» **What you should do**
Every entry below should be reproduced exactly; no picture is to be included.

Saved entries
^^^^

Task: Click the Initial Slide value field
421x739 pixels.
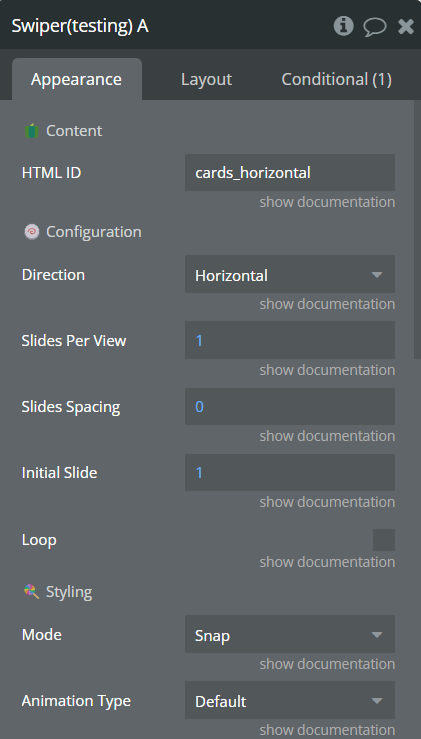Action: (x=290, y=472)
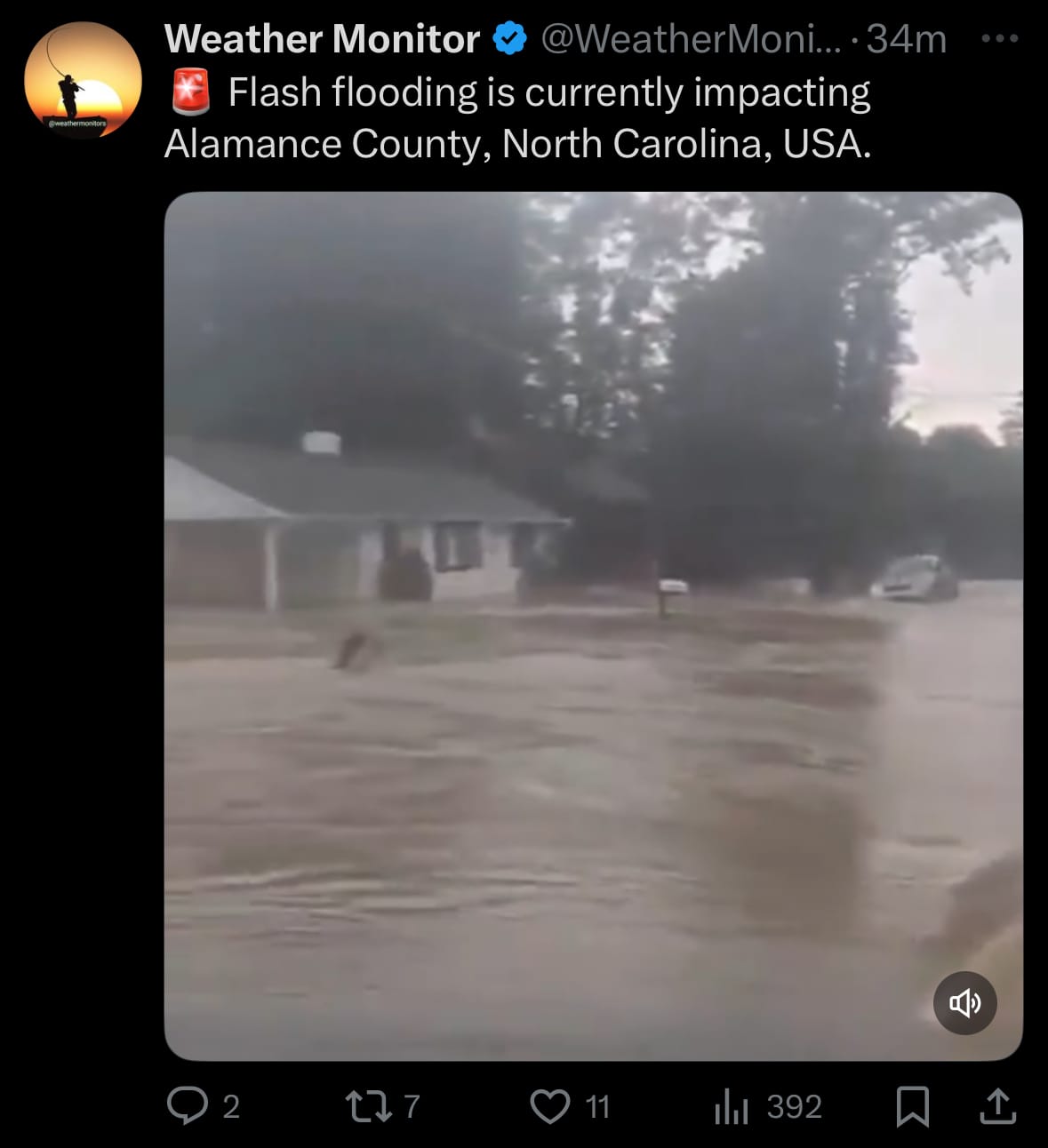Open the 34m timestamp link
This screenshot has width=1048, height=1148.
click(906, 39)
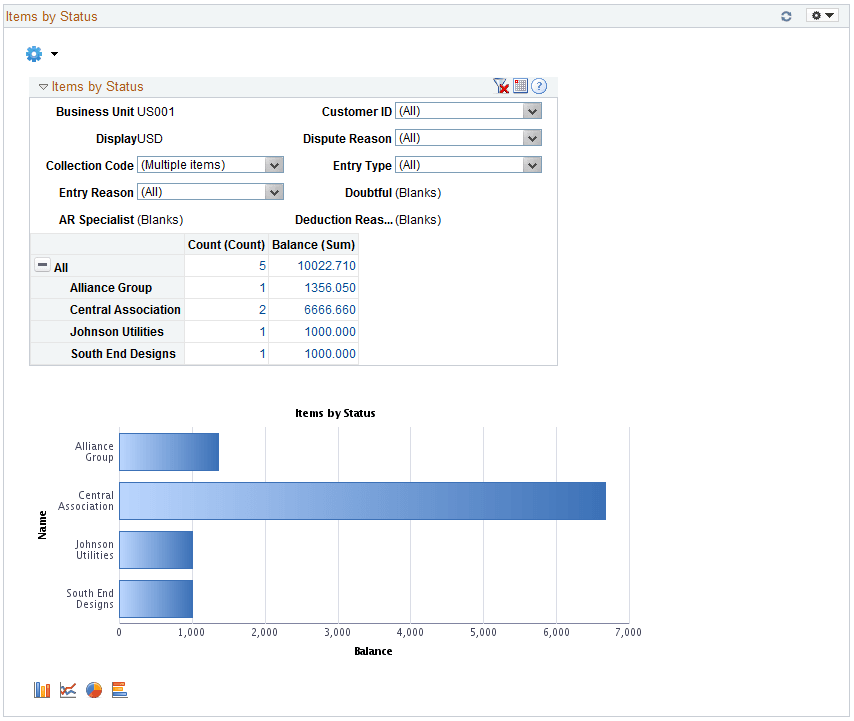Open the grid view icon in pivot header
The width and height of the screenshot is (854, 721).
(520, 86)
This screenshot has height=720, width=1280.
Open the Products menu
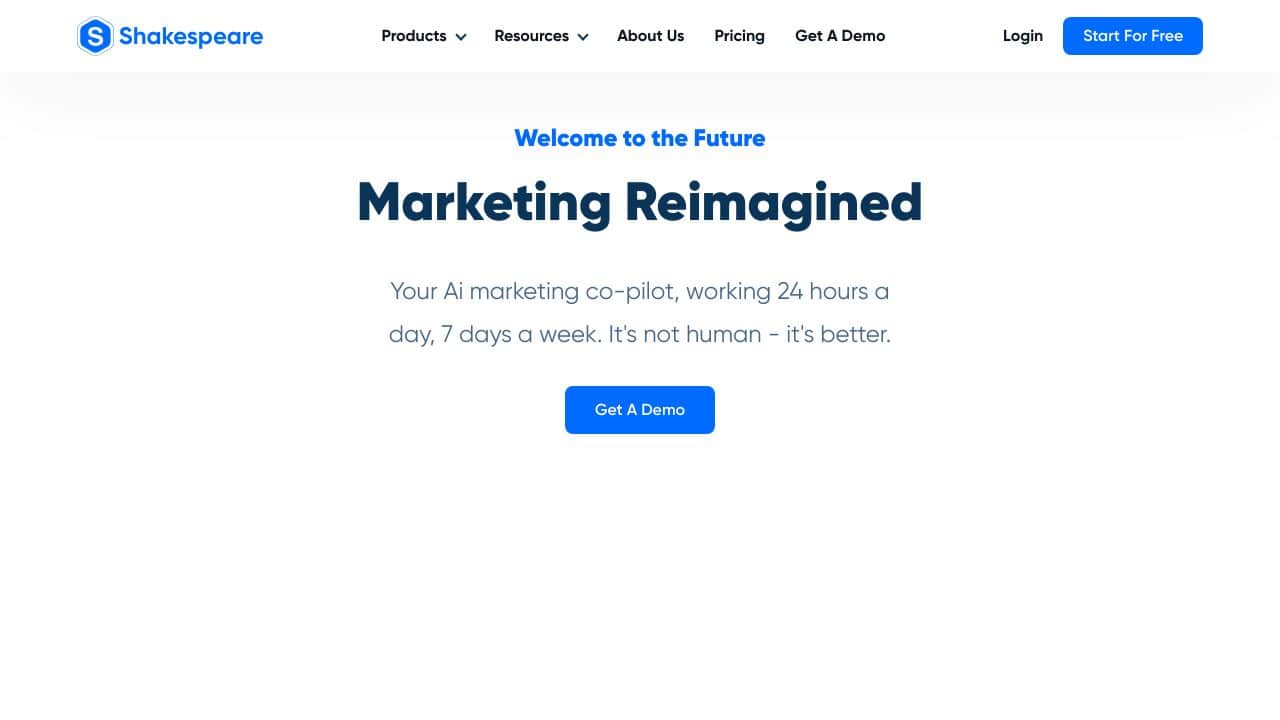pos(414,36)
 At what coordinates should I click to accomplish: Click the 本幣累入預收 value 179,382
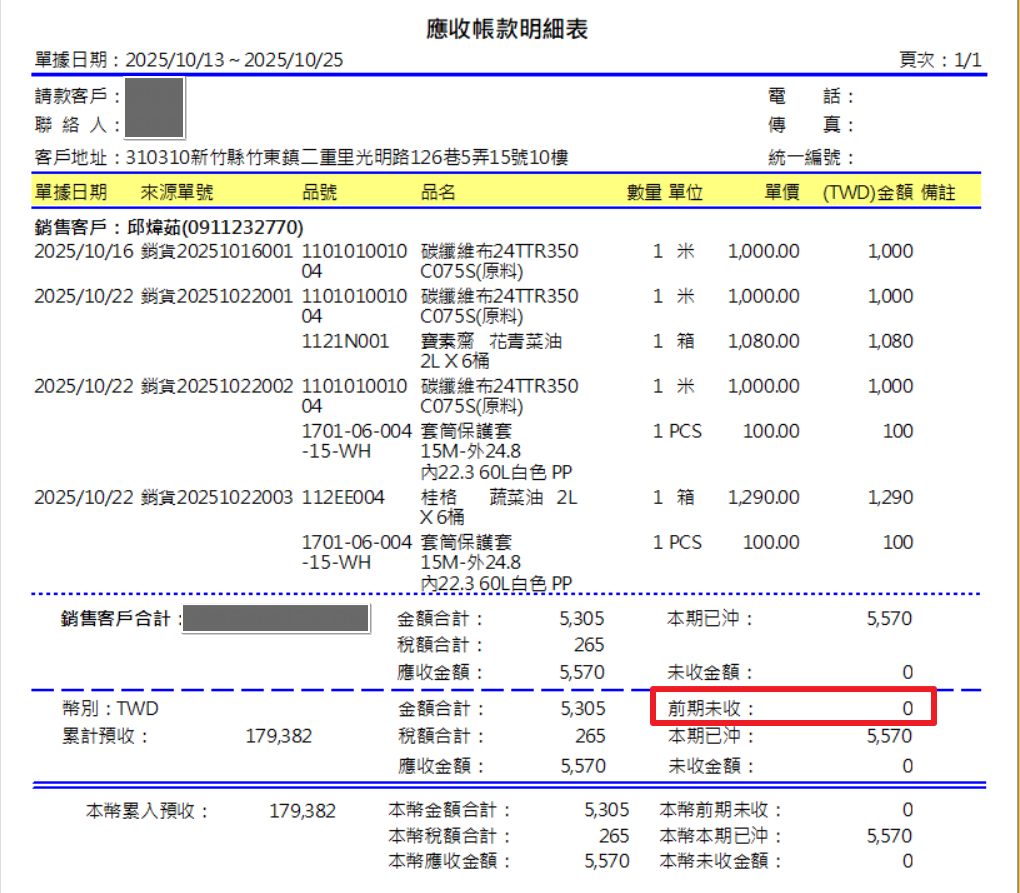click(302, 810)
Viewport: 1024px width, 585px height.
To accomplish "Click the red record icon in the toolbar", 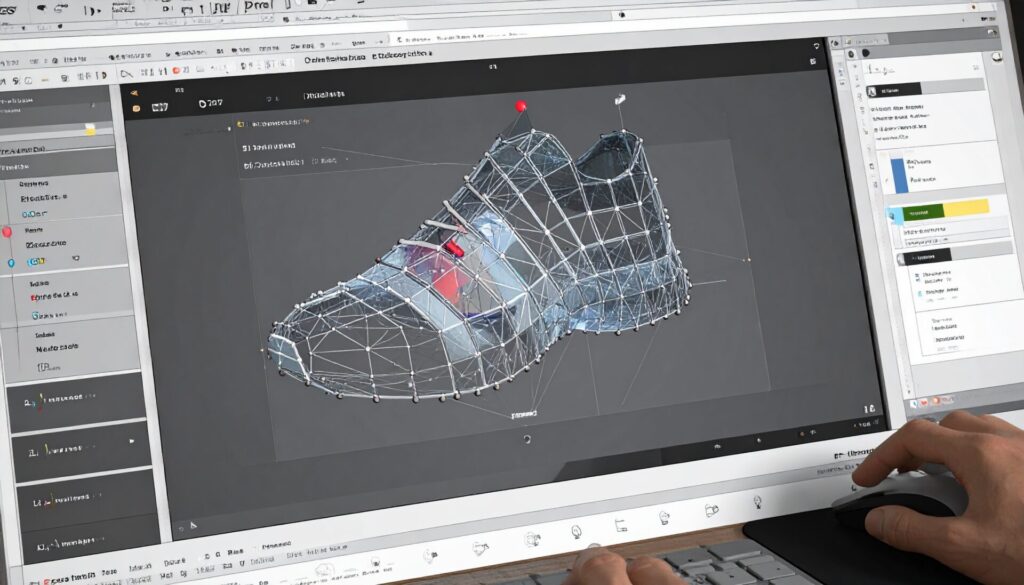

^^^^

» **Response below**
Task: Click the Initial Slide value field
421x739 pixels.
Action: (x=290, y=472)
Open the 34m timestamp link
This screenshot has width=1048, height=1148.
click(906, 39)
Open the grid view icon in pivot header
The width and height of the screenshot is (854, 721).
(520, 86)
This screenshot has height=720, width=1280.
Open the Products menu
pos(414,36)
 At what coordinates should I click to accomplish: Click the 本幣累入預收 value 179,382
click(302, 810)
Viewport: 1024px width, 585px height.
To accomplish "Click the red record icon in the toolbar", 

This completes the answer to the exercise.